## Begin EXTRACT

= Zimbabwean jazz =

Music genre

Zimbabwean Jazz, also known as Afro Jazz, was developed in the 20th century. Its history can be traced from its early colonial era.

It was influenced by a style of township rhythm that evolved in a southern part of Africa over the 20th century. One can also trace similarities from Kwela, a pennywhistle-based, street music from the southern part of Africa with jazzy underpinnings and a distinctive, skiffle-like beat. Kwela music was influenced by blending the music of Malawian immigrants to South Africa, together with the local South African sounds. In Chichewa, the word Kwela has a very similar meaning to the South African meaning: "to climb". The music was popularised in South Africa and then brought to Malawi, where contemporary Malawian artists have also begun producing Kwela music.

It is also closely related to Marabi which was the name given to a keyboard style (often using cheap pedal organs) that had a musical link to American jazz, ragtime and blues, with roots deep in the African tradition.
Early Marabi musicians were part of an underground musical culture and were typically not recorded. An example of such an artist in the early 1940s is August Musarurwa of the Skokiaan fame. It has continued to develop and traits of this music continued with his grandson Prince Kudakwashe Musarurwa.

## End EXTRACT
## Begin EXCERPTED RECORDS

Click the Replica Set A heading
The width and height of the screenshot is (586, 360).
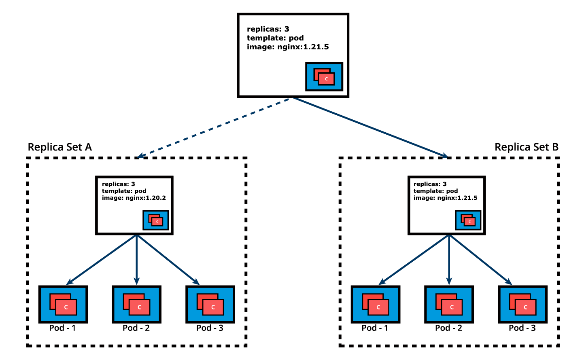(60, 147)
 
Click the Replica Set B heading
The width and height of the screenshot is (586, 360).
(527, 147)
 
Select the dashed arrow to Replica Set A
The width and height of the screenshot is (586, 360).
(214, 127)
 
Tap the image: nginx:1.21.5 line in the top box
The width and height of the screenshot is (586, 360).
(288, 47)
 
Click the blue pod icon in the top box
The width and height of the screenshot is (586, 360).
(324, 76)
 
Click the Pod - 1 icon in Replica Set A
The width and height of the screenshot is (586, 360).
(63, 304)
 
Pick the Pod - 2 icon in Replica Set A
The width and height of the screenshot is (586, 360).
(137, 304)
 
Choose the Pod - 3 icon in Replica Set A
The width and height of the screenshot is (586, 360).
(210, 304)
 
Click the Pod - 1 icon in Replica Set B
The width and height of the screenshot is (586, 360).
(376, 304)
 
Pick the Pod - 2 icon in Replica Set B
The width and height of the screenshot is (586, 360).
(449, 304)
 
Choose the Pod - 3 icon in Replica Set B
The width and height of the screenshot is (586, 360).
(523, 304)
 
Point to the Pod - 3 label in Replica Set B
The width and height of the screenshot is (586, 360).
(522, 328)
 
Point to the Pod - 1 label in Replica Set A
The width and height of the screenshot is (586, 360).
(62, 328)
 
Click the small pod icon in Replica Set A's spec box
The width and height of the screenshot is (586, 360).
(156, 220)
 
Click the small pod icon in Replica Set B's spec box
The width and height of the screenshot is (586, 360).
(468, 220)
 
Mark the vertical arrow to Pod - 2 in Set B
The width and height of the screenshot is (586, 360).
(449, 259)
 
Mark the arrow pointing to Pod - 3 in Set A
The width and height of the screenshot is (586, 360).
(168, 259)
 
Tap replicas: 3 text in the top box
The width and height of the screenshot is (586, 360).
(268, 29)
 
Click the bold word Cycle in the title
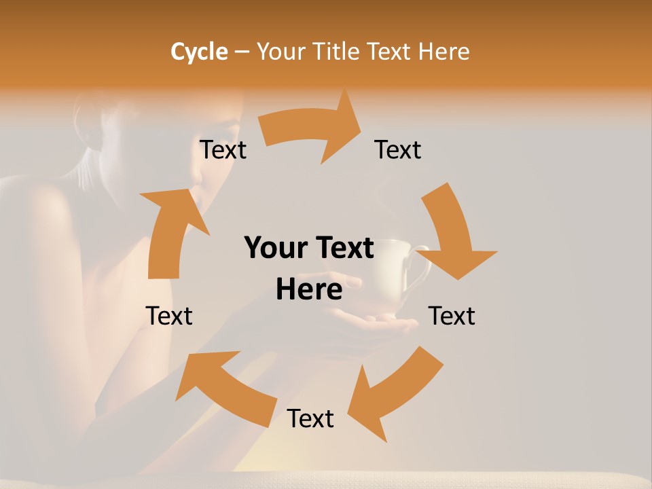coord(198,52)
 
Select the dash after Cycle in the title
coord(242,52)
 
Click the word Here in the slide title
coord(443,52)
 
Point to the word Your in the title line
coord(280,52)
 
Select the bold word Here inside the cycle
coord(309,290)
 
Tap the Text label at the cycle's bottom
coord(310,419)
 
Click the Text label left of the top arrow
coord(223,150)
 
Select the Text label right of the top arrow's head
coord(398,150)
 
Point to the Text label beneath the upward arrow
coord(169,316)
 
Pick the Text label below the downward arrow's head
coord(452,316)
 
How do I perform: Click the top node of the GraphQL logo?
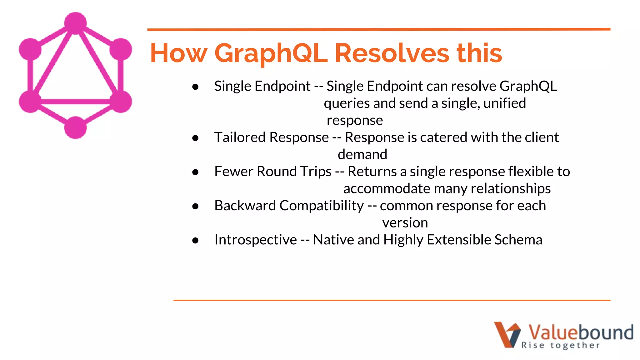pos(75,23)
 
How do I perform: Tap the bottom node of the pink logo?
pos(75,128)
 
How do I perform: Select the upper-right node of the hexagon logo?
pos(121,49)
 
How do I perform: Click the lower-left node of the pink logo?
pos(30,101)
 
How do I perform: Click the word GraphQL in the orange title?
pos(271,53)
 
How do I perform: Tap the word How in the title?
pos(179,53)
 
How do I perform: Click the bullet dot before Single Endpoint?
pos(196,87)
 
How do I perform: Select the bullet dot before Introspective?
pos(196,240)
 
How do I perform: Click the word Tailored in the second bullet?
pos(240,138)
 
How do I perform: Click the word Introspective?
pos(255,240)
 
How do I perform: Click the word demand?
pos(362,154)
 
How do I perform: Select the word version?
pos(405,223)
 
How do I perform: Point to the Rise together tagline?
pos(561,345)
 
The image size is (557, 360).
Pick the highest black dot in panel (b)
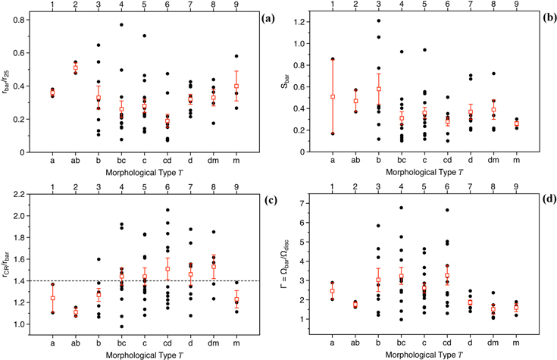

## End EXCERPTED RECORDS

* _REQUIRED TASKS_
A) Based on the Zimbabwean jazz article, decide whether each statement agrees with it: (i) Kwela is a street music built around the pennywhistle; (ii) early Marabi musicians were widely recorded; (iii) in Chichewa, the word Kwela means "to dance". Answer yes or no for each and quote the words that decide it.
B) Transcribe a passage from the Zimbabwean jazz article, beginning at the words "It was influenced" and stopping after "producing Kwela music.".
The records aren't needed for anything here.

* _CORRECT ANSWERS_
A)
(i) Yes: "a pennywhistle-based, street music from the southern part of Africa"
(ii) No: "Early Marabi musicians were part of an underground musical culture and were typically not recorded."
(iii) No: "In Chichewa, the word Kwela has a very similar meaning to the South African meaning: "to climb"."

B)
It was influenced by a style of township rhythm that evolved in a southern part of Africa over the 20th century. One can also trace similarities from Kwela, a pennywhistle-based, street music from the southern part of Africa with jazzy underpinnings and a distinctive, skiffle-like beat. Kwela music was influenced by blending the music of Malawian immigrants to South Africa, together with the local South African sounds. In Chichewa, the word Kwela has a very similar meaning to the South African meaning: "to climb". The music was popularised in South Africa and then brought to Malawi, where contemporary Malawian artists have also begun producing Kwela music.